Coronavirus economic updates: US financial markets plunge as Trump warns of 'painful' weeks to come
The health crisis has increasingly become an economic one.
The coronavirus pandemic has quickly evolved from a health crisis to a financial one, shuttering businesses, upending entire industries and sending financial markets reeling.
Here's the latest news on how the COVID-19 crisis is affecting the economy. For more on financial resources available during the pandemic, click here.
Markets plunge Wednesday
U.S. financial markets plummeted Wednesday, with the Dow Jones Industrial Average falling more than 970 points or 4.4% at the close.
The S&P 500 and Nasdaq both dropped 4.4%.
"U.S. stocks are beginning the second quarter under pressure after registering the worst first quarter on record and posting a quarterly drop only rivaled by periods in the Depression era in the 1930s and the Global Financial Crisis of 2008," analysts at Charles Schwab wrote in a market commentary Wednesday.
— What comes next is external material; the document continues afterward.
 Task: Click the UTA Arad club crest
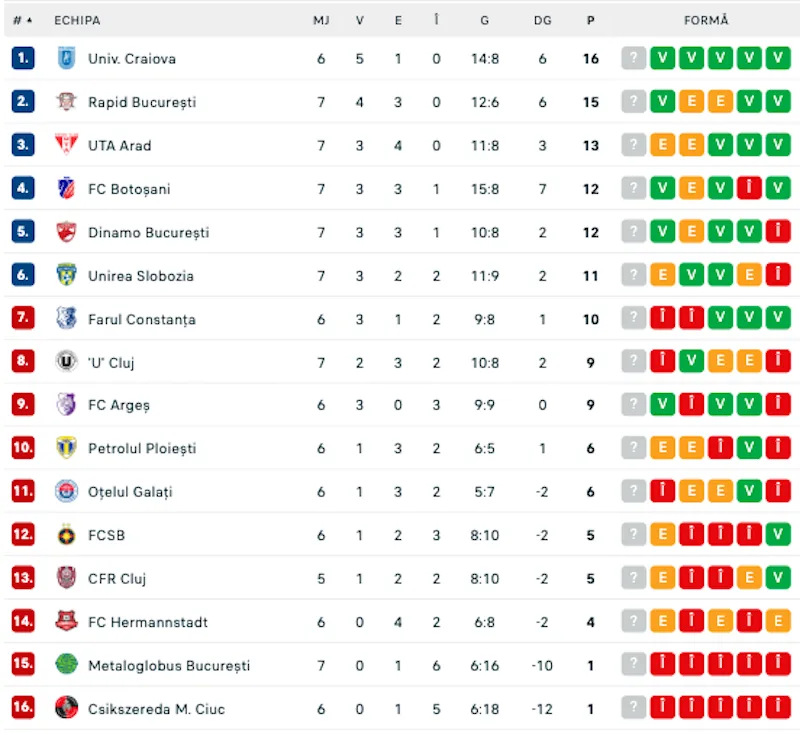[x=66, y=145]
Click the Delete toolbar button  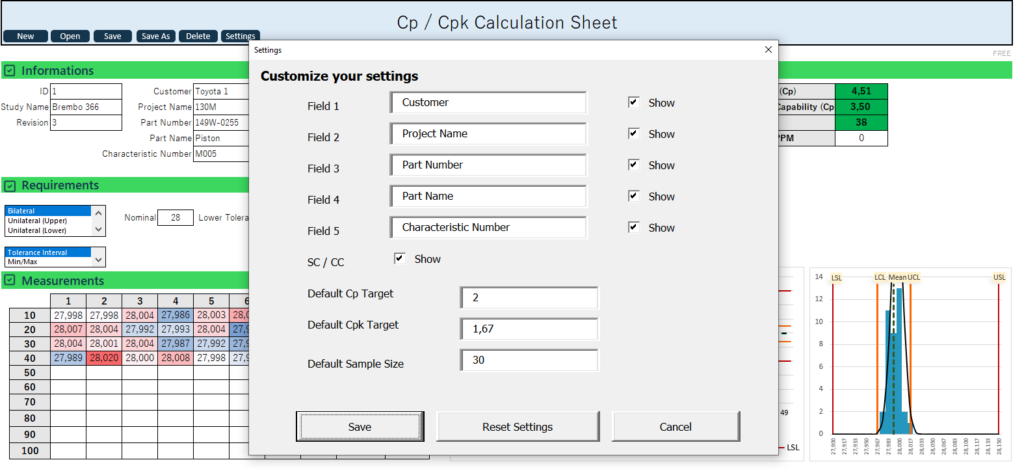tap(197, 36)
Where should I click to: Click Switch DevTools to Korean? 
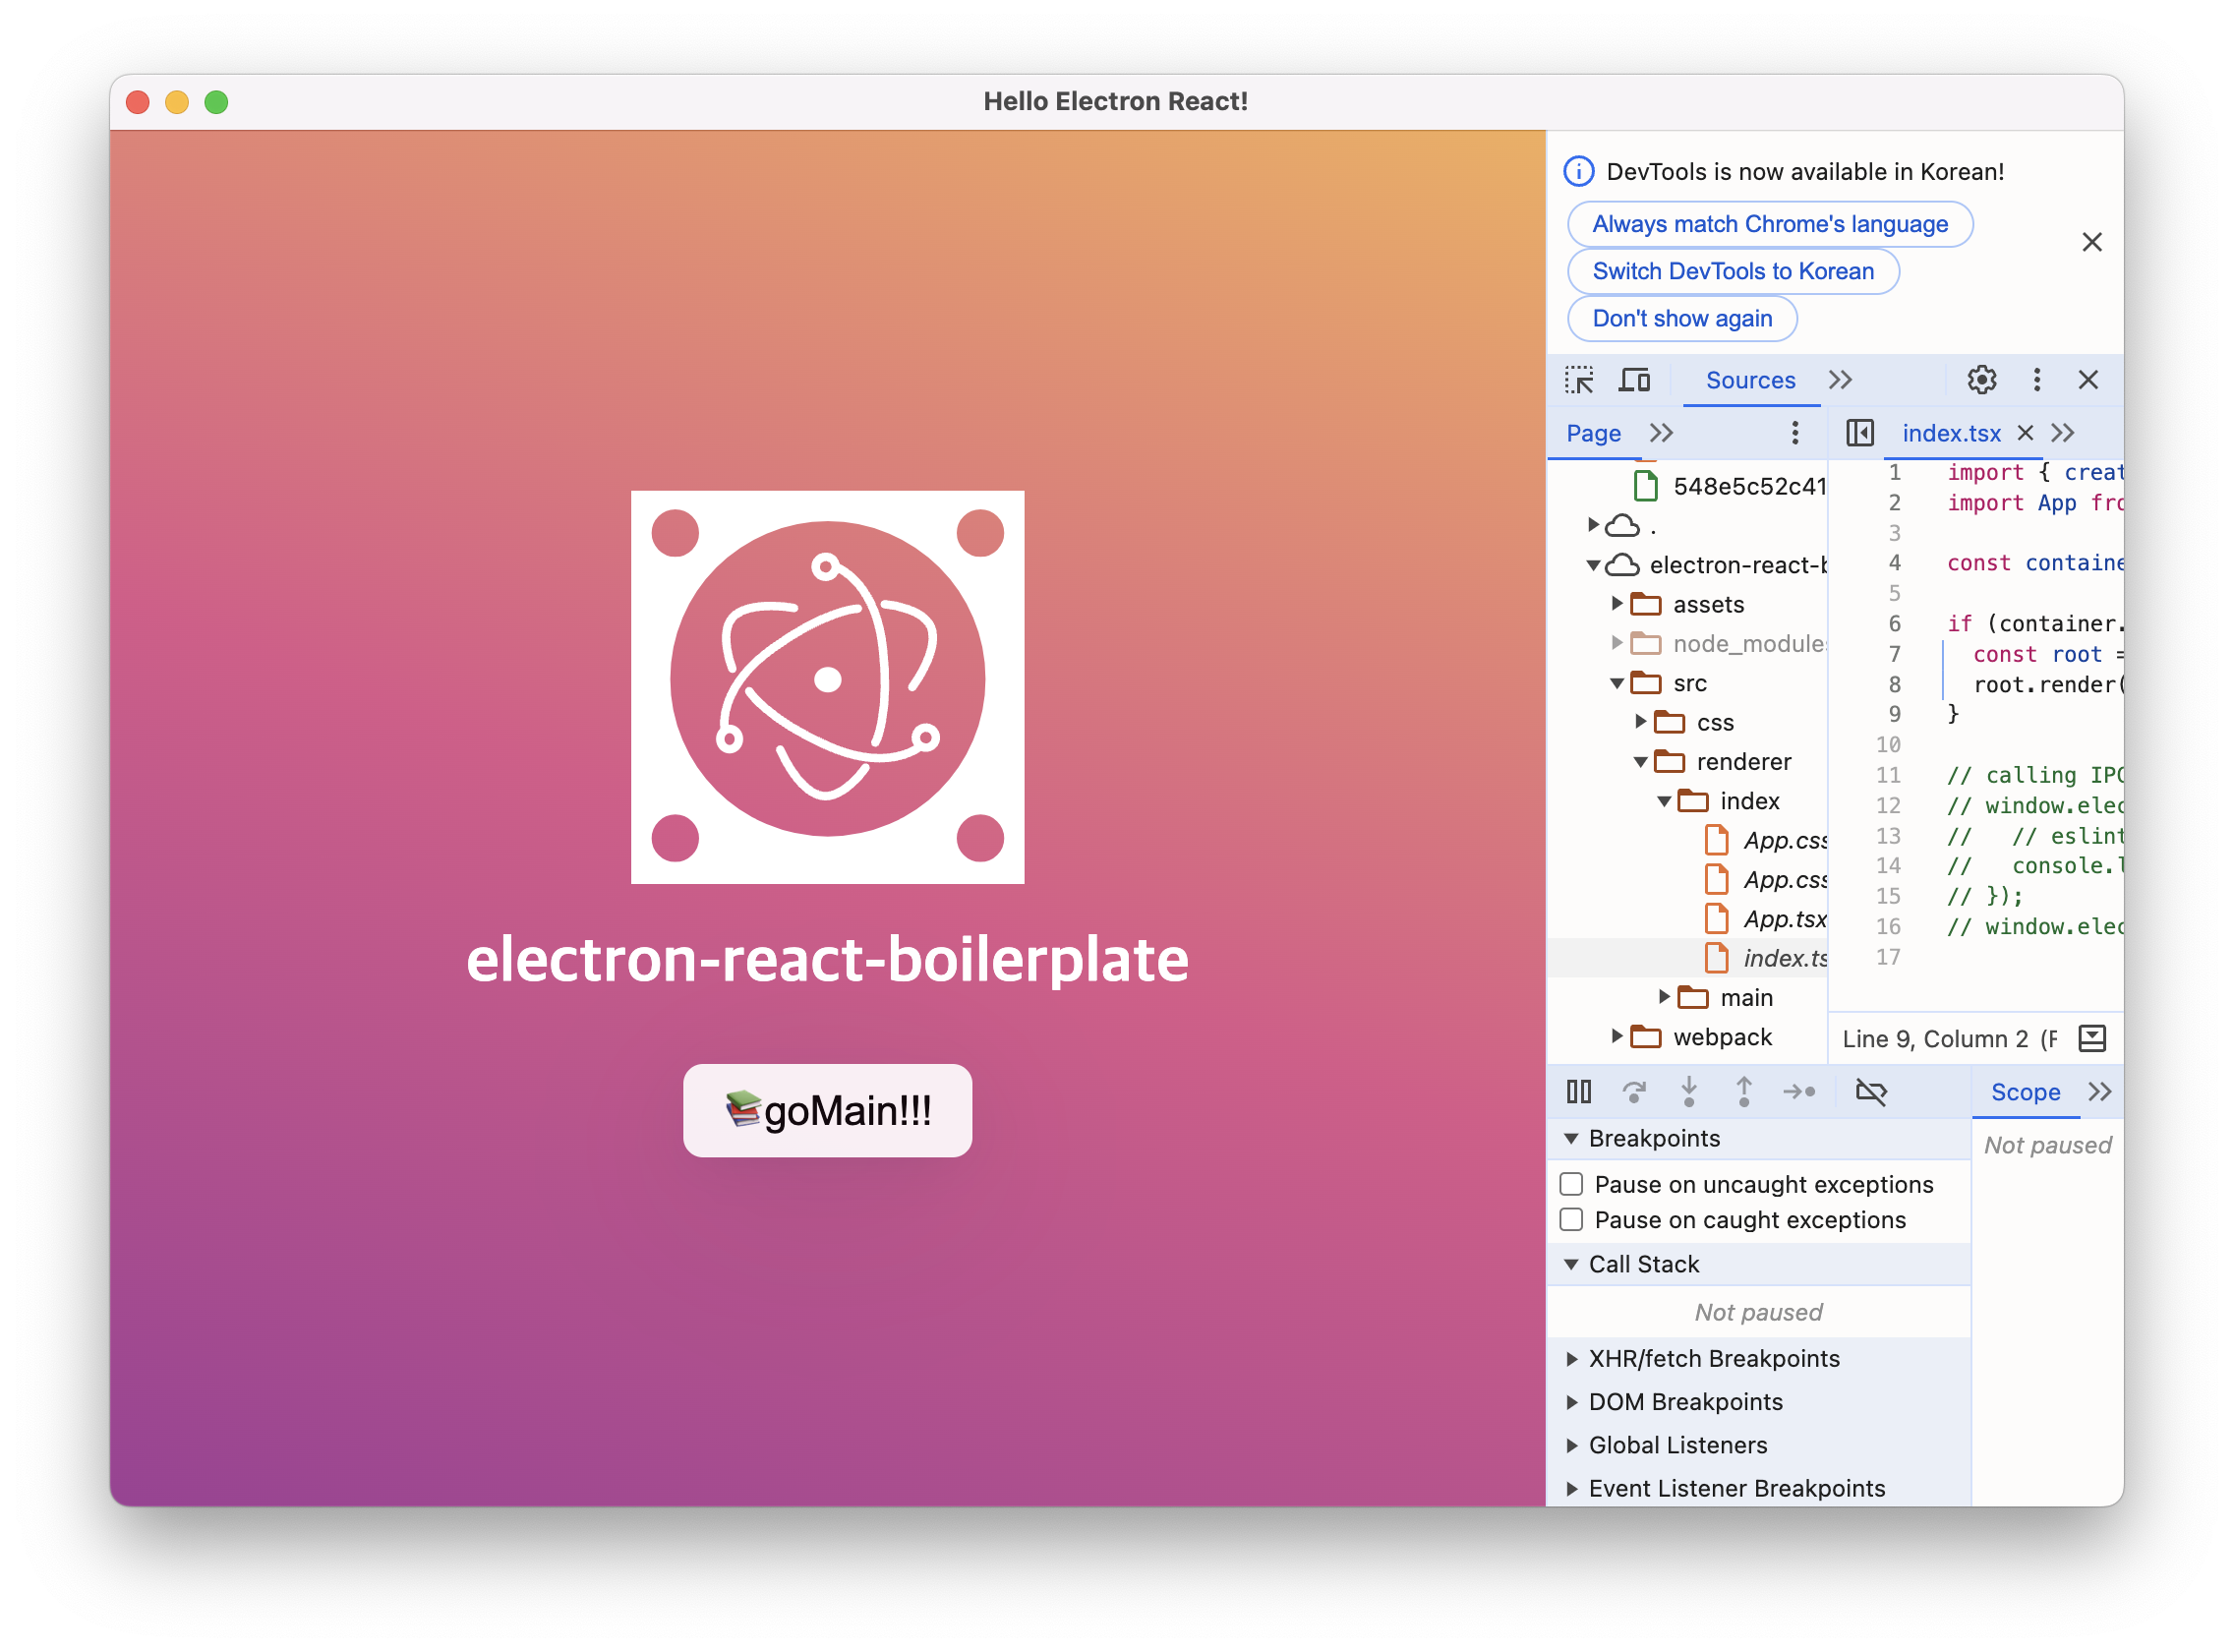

They went on, "The markets continue to be hampered by uncertainty regarding the depth and duration of the economic and social shocks associated with the unprecedented COVID-19 (coronavirus) pandemic, which has fostered a self-imposed shutdown of the global economy and embrace of social distancing in an attempt to mitigate the spread of the coronavirus."
The worst performer for the Dow Wednesday was Boeing, which shed more than 12% of its stock.
The steep fall comes after President Donald Trump abruptly shifted his messaging on the outbreak late Tuesday, saying the extension of the White House social distancing guidelines through April represents "a matter of life and death."
The president added that the next few weeks will be "painful" but that "it's going to be like a burst of light" as things get better.
"Hopefully as the experts are predicting, a lot of us are predicting having studied it so hard, going to start seeing some real light at the end of the tunnel, but this is going to be a very painful two weeks," Trump said, appearing to refer to the peak of the death toll, which some models have signaled will hit mid-April.
The U.S. has become the new global epicenter of the outbreak, with more than 203,000 confirmed cases.